> **The problem**
Each entry below should be returned exactly as is, with the pictures removed.

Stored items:

"""

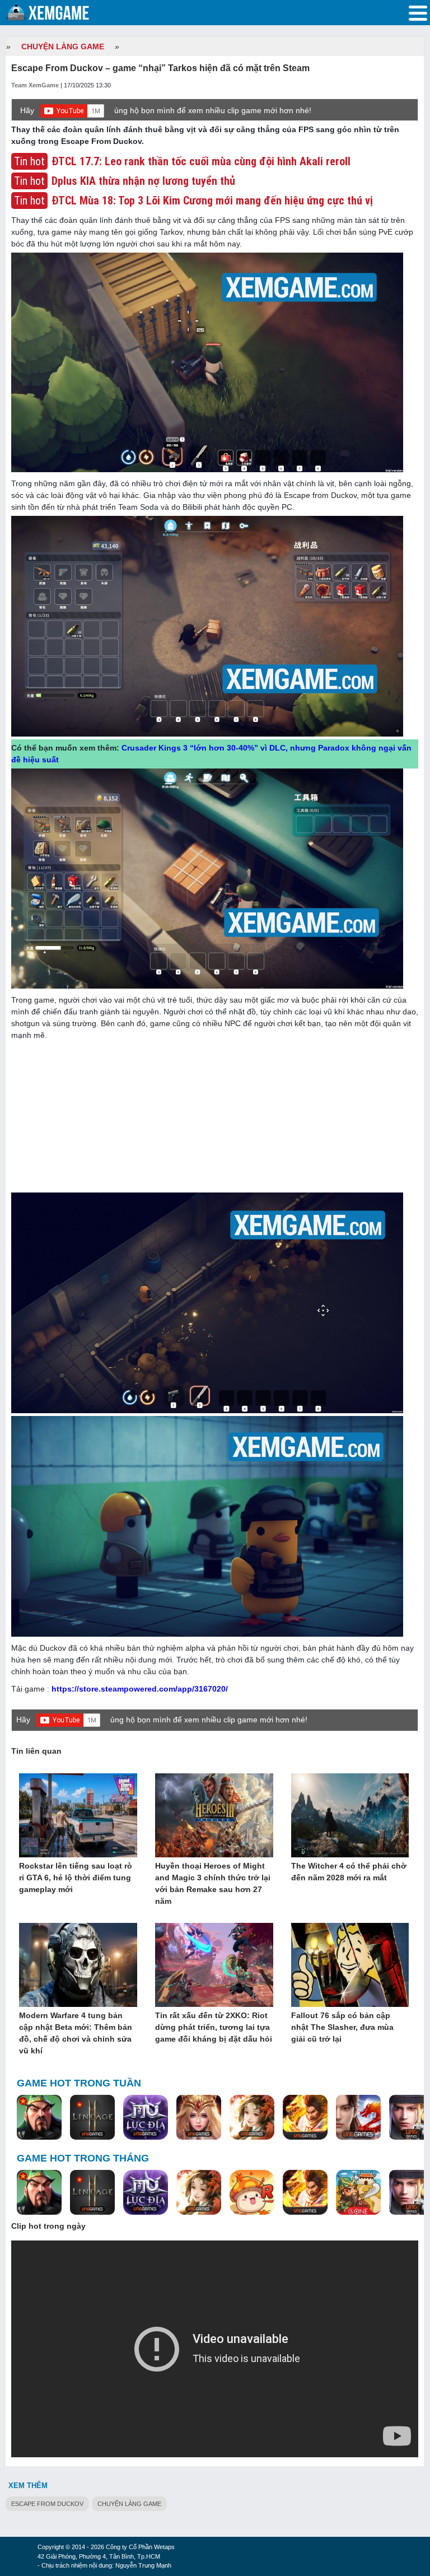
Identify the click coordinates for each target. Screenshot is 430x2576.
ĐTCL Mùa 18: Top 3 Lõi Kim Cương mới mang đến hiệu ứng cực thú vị (212, 200)
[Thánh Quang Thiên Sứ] (198, 2117)
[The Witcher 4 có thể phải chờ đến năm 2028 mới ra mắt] (350, 1815)
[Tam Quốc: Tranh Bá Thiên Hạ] (39, 2117)
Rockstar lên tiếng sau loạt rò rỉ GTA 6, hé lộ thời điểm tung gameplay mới (75, 1877)
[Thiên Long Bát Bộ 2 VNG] (358, 2117)
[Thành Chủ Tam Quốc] (358, 2192)
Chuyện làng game (62, 46)
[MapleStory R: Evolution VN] (252, 2192)
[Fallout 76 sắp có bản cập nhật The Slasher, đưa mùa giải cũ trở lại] (350, 1965)
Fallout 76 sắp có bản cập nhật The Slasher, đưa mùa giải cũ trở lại (342, 2027)
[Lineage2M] (92, 2117)
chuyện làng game (129, 2503)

"""

> **Your response**
Identify the click coordinates for each target. Screenshot is 430x2576.
ĐTCL Mùa 18: Top 3 Lõi Kim Cương mới mang đến hiệu ứng cực thú vị (212, 200)
[Thánh Quang Thiên Sứ] (198, 2117)
[The Witcher 4 có thể phải chờ đến năm 2028 mới ra mắt] (350, 1815)
[Tam Quốc: Tranh Bá Thiên Hạ] (39, 2117)
Rockstar lên tiếng sau loạt rò rỉ GTA 6, hé lộ thời điểm tung gameplay mới (75, 1877)
[Thiên Long Bát Bộ 2 VNG] (358, 2117)
[Thành Chủ Tam Quốc] (358, 2192)
Chuyện làng game (62, 46)
[MapleStory R: Evolution VN] (252, 2192)
[Fallout 76 sắp có bản cập nhật The Slasher, đưa mùa giải cũ trở lại] (350, 1965)
Fallout 76 sắp có bản cập nhật The Slasher, đưa mùa giải cũ trở lại (342, 2027)
[Lineage2M] (92, 2117)
chuyện làng game (129, 2503)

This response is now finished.